春江暮客

春江暮客的个人学习分享网站

Python Script to Query Recently Expired Domains

2020-09-22 Technology
Python Script to Query Recently Expired Domains

When you look for good domains, the most time-consuming part is often not the registration itself, but repeatedly filtering large domain lists to find names worth watching. That makes the discovery step a good candidate for automation.

The focus of this article is not automatic registration. The practical goal is to script the filtering step, export a shortlist of candidate domains, and then let you decide manually which ones are worth reserving.

There are many domain registrars in China; here, I’ll use Aliyun as an example to demonstrate how to use a script to automatically find desired domains.

Two Practical Limits First

  • This article analyzes request parameters and query results, so the platform may change token rules, parameter names, or response structures later.
  • The script only produces a candidate list. It does not guarantee that a domain will still be available by the time you try to reserve it.

Network Request Analysis

First, let’s analyze the request parameters and content for Aliyun’s domain filtering feature to facilitate automation with Python.

Open the domain trading homepage

Since the cheapest way to register a domain is to re-register an expired one, we’ll choose the “Wanwang Pre-registration” (万网预订) option here.

万网预订

For building a website, we naturally don’t want junk domain suffixes, so I’ll only select .com. The earlier the registration date, the better; here, the earliest is 2006, which means these are 14-year-old domains. So, I’ll choose 2006. For the status, select “Unreserved” (未预定). Using Google Chrome’s network tab, we can find the corresponding domain search request URL: domainapi.aliyun.com. The parameters can be viewed in the browser, as shown:

域名搜索

You can see the details of the GET request parameters:

  • suffix: Corresponds to the domain suffix.
  • regDate: Corresponds to the registration date.
  • pageSize: Corresponds to the number of domains per page. You can modify this parameter to get up to 1000 domains at once.
  • currentPage: Corresponds to the current page.
  • bookStatus: Indicates if it’s reserved (false for unreserved, true for reserved).
  • maxLength: Domain length. Shorter is better, so I set it to 5.
  • token: Authentication parameter, analyzed below.
  • callback: Return format. For convenience, we can change it to JSON format, which Python’s json package can directly use.

The most crucial part is obtaining the token parameter. Searching the network requests didn’t reveal the source of this request. Does that mean we can’t get the authentication token? Of course not!
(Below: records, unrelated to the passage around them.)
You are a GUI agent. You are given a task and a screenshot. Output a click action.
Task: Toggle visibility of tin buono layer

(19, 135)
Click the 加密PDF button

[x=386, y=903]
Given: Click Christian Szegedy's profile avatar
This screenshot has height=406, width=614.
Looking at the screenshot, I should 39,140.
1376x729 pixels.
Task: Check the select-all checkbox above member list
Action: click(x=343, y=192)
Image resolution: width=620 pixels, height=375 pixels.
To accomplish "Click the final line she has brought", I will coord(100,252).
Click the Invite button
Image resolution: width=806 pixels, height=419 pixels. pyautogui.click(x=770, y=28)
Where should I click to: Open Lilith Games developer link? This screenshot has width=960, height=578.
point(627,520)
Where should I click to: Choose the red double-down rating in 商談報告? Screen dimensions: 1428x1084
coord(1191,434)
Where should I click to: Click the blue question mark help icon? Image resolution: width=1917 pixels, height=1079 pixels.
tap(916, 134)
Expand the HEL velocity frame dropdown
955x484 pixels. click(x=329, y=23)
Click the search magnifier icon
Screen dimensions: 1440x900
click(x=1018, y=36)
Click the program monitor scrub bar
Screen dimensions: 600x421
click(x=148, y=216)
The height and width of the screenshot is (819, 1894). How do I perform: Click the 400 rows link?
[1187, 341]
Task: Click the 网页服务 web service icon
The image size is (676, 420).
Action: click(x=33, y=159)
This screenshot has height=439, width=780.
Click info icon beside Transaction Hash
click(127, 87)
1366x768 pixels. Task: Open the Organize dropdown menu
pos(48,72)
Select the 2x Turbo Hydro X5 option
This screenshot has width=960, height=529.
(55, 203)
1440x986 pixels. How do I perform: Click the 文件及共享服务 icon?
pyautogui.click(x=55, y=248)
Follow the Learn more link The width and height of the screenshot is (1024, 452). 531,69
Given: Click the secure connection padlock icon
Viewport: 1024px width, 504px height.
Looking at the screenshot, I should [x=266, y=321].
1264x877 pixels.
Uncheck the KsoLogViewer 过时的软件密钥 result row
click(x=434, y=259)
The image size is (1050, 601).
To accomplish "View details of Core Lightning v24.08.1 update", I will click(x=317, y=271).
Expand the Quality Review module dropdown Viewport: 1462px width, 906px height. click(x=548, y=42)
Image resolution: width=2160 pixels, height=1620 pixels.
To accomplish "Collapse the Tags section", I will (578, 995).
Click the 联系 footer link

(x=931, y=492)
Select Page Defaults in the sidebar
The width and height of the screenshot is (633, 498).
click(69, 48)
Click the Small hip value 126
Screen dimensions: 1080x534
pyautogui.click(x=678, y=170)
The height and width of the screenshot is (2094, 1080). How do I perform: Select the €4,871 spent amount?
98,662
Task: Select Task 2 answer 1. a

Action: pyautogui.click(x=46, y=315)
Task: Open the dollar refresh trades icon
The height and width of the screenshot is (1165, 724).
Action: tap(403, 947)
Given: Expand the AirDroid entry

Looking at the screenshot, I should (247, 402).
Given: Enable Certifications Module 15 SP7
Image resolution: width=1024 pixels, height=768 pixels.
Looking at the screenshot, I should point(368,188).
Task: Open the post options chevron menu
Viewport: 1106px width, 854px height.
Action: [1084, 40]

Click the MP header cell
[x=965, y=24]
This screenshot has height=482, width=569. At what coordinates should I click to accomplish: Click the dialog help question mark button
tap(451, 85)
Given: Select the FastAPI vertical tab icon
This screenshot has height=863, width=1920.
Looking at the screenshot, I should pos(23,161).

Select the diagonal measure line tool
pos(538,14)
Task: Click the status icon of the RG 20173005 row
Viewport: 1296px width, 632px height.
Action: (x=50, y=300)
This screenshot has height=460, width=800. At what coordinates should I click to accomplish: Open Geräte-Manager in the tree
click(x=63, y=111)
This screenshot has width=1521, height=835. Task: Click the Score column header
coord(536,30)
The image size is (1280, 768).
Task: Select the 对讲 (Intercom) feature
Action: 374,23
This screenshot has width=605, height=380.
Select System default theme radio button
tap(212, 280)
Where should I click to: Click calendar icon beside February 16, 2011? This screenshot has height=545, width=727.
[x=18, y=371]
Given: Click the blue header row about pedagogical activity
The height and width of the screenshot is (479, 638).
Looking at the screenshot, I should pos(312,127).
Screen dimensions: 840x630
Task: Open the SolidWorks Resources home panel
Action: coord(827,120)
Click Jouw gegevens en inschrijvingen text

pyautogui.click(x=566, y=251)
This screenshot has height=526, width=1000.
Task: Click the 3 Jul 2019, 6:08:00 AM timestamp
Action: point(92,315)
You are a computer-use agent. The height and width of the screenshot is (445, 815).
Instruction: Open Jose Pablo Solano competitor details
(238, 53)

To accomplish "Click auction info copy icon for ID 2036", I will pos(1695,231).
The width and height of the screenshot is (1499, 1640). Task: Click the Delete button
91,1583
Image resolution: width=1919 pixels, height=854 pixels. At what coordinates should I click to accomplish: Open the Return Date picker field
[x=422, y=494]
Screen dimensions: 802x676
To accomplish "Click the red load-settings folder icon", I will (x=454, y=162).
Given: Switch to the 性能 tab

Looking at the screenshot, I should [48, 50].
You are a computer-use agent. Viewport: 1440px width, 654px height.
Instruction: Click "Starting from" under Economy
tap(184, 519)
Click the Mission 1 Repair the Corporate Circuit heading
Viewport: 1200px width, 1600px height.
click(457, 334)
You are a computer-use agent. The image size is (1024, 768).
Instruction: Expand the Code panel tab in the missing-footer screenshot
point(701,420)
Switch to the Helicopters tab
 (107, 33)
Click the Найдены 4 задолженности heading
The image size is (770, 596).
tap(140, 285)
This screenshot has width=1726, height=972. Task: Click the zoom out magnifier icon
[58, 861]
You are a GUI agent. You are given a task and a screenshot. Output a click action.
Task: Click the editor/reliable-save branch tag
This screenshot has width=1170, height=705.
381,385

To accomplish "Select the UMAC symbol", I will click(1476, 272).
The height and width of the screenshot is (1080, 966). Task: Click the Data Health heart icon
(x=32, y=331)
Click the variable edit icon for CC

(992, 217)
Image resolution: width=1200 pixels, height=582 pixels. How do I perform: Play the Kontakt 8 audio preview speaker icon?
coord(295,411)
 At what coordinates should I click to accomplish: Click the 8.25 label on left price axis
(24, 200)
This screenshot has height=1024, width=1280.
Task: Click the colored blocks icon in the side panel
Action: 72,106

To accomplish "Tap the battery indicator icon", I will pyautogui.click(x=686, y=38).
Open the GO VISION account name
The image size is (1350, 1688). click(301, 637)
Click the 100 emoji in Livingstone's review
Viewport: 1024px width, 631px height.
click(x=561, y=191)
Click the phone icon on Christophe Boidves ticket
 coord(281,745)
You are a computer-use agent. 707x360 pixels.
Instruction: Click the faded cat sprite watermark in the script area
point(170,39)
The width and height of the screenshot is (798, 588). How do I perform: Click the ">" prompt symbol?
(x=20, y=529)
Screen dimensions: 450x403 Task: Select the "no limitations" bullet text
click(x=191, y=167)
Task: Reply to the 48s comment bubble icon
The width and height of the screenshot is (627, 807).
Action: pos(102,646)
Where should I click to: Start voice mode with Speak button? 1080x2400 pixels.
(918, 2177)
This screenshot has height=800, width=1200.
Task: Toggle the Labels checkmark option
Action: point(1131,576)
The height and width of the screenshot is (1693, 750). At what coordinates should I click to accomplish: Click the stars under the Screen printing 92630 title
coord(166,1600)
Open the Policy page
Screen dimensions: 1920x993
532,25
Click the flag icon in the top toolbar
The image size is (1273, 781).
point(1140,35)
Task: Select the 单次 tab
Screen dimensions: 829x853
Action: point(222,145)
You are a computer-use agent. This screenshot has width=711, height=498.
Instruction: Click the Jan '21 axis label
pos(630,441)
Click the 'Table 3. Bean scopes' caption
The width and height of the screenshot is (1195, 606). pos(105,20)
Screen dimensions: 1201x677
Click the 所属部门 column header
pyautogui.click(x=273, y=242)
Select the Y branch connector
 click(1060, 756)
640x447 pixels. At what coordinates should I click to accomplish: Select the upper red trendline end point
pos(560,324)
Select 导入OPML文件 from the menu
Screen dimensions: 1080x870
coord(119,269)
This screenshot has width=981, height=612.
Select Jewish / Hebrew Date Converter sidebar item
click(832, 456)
We can obtain it through an indirect method. Parameters must be obtained via browser requests. If the request isn’t directly visible, it’s likely because it’s a jQuery request that wasn’t logged directly. We can obtain it by requesting the original address, which is Aliyun Domain Pre-registration. To prevent the request from being refreshed, first enable the “Record history” option in Google Chrome, as shown:

记录请求历史

Then, open a clean tab, open the inspection options, enable “Record history” as shown above, and visit Aliyun Domain Pre-registration.

You should find the current token, for example, Y15a564fc4ed081a18a64aa9b0ccc23bb. Next, search for HTML and JSON requests to find where the token appears.

找到token


Automatic Domain Query

The network requests are now clear. The next step is to write the automation script based on these requests.

The script below is best treated as a batch filter: fetch candidate domains first, then apply your own manual review and registrar-side checks.

Here’s the code:

# This script will generate an ali_domain.txt file containing a list of available domains in the current directory.
# It does not include automated registration with the registrar.
# Please be aware.


## Import necessary packages
import requests
import pandas as pd
import json
import time


TIMEOUT = 10
headers = {"Referer":"[https://wanwang.aliyun.com/domain/reserve](https://wanwang.aliyun.com/domain/reserve)",
           "user-agent":"Mozilla/5.0 (Macintosh; Intel Mac OS X 10_13_6) AppleWebKit/537.36 (KHTML, like Gecko) Chrome/84.0.4147.125 Safari/537.36",
           } 

def get_token():
    tokenurl = "[https://promotion.aliyun.com/risk/getToken.htm](https://promotion.aliyun.com/risk/getToken.htm)"
    text = requests.get(tokenurl,headers=headers).text
    return json.loads(text)["data"]

def get_domains(token,regd="2006"):

### Modify parameters here directly. I've set it to 100 records per page, meaning 100 domains, just checking the first page.
### Suffix: com, maximum domain length: 5, return format: json.
    url = "[https://domainapi.aliyun.com/preDelete/search.jsonp?keyWord=&excludeKeyWord=&keywordAsPrefix=false&keywordAsSuffix=false&exKeywordAsPrefix=fa](https://domainapi.aliyun.com/preDelete/search.jsonp?keyWord=&excludeKeyWord=&keywordAsPrefix=false&keywordAsSuffix=false&exKeywordAsPrefix=fa)\
lse&exKeywordAsSuffix=false&constitute=&suffix=com&domainType=&endDate=&regDate={}&pageSize=100&currentPage=1&bookStatus=false&reserveRmb=&sortBy=1&pa\
tnerTypes=&sortType=1&_t=self&minLength=&maxLength=5&minPrice=&maxPrice=&token=tdomain-aliyun-com%3A{}&callback=json".format(regd,token)
    text = requests.get(url,headers=headers,timeout = TIMEOUT).text
# Get content based on JSON structure
    domains = json.loads(text.split("(")[1].split(")")[0])  
    return domains

## Manually add token here (example values usually expire)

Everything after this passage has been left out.